- **EXERCISE REQUIREMENTS**
Work through the data line by line, gathering every line that has the word "agent".

- **INPUT**
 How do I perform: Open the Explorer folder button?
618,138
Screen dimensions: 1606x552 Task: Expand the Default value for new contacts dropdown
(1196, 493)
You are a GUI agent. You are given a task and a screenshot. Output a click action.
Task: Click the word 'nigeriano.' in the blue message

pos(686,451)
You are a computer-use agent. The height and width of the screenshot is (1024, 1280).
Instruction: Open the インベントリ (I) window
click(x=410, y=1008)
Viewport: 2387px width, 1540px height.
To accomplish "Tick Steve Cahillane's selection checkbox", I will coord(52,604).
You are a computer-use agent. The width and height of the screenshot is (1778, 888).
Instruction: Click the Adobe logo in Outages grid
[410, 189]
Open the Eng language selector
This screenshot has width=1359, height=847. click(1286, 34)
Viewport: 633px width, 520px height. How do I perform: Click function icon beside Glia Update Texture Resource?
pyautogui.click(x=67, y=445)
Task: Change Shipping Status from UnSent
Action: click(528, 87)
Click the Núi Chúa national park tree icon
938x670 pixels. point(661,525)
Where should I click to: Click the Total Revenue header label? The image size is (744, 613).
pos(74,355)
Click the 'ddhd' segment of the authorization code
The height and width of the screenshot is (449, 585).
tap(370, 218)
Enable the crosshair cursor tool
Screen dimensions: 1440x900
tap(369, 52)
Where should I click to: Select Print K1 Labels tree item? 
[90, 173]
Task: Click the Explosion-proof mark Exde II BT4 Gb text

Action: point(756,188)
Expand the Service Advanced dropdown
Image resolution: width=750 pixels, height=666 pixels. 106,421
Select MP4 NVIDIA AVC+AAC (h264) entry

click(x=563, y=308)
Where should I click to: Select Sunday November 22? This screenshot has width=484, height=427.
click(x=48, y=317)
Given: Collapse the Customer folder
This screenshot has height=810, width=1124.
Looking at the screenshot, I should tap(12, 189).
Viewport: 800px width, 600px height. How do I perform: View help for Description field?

- **SOLVED EXERCISE**
You are a GUI agent. You are given a task and a screenshot. Output a click action.
You are a computer-use agent. The height and width of the screenshot is (1024, 1280).
You are a computer-use agent. The width and height of the screenshot is (1778, 888).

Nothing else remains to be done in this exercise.